Forcibly reducing UK milk production could put between 20 and 44 per cent of the country's dairy farmers out of business, and for no real gain, warns the Council (MDC) in its new Routes to Profitability report.
Debate has raged on how to raise earnings in the UK dairy sector, and some in the industry have suggested a smaller milk supply could improve the country's low farmgate milk prices.
Ken Boyns, MDC's head economist, said this argument was causing problems.
"There is already anecdotal evidence that some farmers are not investing because because messages that the industry cannot move forward unless milk prices rise or milk production falls is triggering a lack of confidence."
Current proposals would see milk production cut by 1.5bn to 3bn litres, largely from supplies used for lower value commodity dairy products.

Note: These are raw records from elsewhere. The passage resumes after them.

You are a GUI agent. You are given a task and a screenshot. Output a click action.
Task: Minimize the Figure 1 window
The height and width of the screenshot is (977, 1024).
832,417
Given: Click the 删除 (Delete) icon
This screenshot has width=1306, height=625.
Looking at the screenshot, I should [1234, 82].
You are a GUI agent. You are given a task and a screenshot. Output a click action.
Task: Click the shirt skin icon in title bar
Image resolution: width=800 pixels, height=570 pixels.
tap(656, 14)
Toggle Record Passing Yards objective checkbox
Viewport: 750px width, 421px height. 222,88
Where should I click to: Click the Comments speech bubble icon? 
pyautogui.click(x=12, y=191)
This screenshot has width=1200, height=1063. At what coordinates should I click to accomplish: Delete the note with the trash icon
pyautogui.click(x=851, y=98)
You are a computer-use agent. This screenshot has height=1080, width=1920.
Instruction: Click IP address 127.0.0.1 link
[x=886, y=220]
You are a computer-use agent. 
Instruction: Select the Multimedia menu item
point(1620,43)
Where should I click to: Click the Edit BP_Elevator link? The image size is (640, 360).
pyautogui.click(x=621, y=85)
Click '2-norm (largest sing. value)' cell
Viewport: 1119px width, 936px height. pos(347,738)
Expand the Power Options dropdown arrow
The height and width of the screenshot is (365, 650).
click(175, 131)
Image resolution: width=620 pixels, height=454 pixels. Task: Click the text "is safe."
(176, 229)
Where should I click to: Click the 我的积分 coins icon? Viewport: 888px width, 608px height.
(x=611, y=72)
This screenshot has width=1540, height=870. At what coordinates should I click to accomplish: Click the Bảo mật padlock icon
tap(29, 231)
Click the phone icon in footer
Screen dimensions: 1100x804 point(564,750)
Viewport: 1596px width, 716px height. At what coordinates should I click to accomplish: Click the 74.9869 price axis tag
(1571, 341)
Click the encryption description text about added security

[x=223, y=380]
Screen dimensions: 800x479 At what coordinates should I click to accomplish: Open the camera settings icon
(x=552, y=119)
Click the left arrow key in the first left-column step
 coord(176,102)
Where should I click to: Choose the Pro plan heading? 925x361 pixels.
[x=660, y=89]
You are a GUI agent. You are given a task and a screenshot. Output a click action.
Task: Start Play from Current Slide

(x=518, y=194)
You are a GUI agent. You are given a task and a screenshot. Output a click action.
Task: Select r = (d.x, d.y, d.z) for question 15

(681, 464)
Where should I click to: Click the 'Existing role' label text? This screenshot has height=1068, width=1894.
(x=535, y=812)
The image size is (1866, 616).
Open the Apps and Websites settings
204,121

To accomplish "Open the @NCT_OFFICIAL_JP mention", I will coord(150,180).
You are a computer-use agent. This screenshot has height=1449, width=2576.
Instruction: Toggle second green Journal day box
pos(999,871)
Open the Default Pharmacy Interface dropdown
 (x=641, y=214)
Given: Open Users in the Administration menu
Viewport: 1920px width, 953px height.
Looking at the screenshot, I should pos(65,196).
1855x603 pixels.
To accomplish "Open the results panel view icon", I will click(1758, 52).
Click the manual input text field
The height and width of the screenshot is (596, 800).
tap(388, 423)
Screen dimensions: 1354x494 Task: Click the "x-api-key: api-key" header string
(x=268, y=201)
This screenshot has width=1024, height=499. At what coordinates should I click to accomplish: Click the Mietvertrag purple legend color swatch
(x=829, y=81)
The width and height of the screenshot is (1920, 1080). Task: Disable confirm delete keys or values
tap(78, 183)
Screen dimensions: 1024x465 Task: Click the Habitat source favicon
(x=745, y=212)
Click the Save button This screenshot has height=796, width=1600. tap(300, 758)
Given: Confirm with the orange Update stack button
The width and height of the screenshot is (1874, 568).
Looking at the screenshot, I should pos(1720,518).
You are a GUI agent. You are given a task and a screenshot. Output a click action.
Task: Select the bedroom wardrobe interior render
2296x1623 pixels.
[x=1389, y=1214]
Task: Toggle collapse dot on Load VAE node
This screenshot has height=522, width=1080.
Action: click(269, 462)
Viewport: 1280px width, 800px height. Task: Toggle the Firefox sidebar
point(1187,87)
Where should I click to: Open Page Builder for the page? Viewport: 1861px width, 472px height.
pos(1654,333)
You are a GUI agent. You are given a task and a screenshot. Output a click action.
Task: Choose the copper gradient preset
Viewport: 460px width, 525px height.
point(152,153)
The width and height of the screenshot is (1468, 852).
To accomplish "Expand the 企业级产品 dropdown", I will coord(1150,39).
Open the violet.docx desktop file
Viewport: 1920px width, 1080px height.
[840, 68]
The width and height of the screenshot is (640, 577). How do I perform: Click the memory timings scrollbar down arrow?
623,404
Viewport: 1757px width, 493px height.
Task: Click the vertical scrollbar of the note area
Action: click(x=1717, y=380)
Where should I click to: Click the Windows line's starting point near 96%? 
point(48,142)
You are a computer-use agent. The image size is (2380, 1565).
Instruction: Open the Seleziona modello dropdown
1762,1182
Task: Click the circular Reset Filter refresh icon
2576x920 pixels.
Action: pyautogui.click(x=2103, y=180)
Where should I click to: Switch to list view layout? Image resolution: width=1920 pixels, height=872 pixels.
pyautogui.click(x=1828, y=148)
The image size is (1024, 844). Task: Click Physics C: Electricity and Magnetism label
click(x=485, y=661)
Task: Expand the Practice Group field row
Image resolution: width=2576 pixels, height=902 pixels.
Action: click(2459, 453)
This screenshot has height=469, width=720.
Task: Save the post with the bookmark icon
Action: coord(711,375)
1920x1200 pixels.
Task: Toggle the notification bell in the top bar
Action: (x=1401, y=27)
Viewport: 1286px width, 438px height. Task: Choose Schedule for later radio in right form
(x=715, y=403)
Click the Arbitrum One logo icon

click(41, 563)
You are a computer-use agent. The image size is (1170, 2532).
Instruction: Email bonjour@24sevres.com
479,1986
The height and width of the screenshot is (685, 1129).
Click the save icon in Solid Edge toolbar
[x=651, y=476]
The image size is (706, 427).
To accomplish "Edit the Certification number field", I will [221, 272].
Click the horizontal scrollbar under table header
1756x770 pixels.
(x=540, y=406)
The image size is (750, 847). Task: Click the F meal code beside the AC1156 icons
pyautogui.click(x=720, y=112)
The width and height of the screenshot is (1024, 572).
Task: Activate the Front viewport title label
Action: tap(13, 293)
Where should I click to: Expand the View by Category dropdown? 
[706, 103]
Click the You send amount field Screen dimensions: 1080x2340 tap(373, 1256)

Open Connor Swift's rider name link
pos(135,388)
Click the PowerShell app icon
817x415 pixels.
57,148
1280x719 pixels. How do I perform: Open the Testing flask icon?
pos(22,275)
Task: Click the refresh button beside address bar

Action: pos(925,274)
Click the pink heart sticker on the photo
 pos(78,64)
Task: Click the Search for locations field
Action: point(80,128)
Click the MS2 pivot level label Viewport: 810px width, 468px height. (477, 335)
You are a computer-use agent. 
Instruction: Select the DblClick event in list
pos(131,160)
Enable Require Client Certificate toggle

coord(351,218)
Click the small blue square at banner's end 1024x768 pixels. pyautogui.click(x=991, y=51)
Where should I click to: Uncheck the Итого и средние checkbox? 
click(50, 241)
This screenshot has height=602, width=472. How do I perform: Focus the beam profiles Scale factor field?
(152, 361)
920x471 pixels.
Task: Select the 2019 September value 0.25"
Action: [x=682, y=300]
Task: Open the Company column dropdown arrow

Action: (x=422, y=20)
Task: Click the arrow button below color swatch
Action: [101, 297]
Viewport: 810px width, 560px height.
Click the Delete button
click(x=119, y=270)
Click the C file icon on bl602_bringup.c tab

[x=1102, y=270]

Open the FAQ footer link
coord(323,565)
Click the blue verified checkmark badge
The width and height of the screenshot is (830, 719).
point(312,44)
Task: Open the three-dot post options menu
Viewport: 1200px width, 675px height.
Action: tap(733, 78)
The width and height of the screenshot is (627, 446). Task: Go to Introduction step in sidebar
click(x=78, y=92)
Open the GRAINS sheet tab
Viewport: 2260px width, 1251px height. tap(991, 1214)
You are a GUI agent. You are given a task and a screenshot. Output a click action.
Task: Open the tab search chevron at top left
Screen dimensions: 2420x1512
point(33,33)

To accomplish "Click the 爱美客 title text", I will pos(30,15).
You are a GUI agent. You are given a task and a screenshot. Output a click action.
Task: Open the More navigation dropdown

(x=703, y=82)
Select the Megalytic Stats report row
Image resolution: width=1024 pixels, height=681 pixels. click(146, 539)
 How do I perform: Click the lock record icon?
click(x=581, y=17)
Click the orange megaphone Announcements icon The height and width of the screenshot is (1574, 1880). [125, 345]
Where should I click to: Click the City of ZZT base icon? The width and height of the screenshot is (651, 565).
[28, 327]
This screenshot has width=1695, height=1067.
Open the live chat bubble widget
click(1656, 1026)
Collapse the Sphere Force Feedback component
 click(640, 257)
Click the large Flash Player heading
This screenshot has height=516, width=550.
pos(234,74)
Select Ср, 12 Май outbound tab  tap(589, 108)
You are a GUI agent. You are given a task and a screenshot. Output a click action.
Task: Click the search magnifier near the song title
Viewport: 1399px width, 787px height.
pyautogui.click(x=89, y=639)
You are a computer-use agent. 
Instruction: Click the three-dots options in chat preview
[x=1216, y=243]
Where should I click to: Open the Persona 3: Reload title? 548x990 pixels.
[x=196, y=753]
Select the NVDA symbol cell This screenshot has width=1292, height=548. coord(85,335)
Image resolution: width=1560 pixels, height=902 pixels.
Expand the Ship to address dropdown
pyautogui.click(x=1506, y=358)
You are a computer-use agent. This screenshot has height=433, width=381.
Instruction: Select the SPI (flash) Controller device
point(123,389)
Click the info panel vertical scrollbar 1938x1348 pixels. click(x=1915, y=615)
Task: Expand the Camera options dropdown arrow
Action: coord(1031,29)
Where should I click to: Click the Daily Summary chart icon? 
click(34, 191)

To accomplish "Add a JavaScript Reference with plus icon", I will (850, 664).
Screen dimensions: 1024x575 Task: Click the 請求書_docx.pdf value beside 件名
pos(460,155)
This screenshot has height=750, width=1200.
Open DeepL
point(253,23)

The MDC report says such a policy is neither positive nor workable.
It warns the industry that any attempt to orchestrate a cut in production would be viewed as an illegal supply cartel by competition authorities. Britain's Office of Fair Trading has already been examining alleged deals between processors and retailers to raise retail milk prices.
Milk production is already dropping in the UK. A government-funded report has estimated the country could be 1bn litres below its 14bn-litre EU quota by 2008.
Tim Smith, chief executive at leading dairy group Arla Foods UK, said earlier this year that a dip in production might help the industry to raise earnings by tightening supply and demand.
The MDC says farmers would not necessarily see benefits from a smaller milk supply.
"These farmers [who remain] will have had to weather a period of exceptionally low prices to force out their colleagues so it's not quite the rosy picture it might appear," said Boyns.
It would be much more sensible, says the MDC, to concentrate on efficiency, innovation and business relationships across the whole dairy supply chain.
The report argues that Britain is one of Europe's most efficient dairy industries and should be able to continue producing for commodity markets if it differentiates milk supplies and develops more added value products alongside.
The MDC, funded by a levy on all UK dairy industry players, has broad support from the National Farmers' Union.
Britain has the lowest farmgate milk prices in Western Europe, with a number of producers currently receiving less for their milk than it costs to produce. Average prices in June were 16.83 pence per litre, almost 0.5p down on the same time last year, according to MDC figures.
Dairy firms say they have had no choice but to chop farmgate prices, due to soaring input costs and supermarket pressure.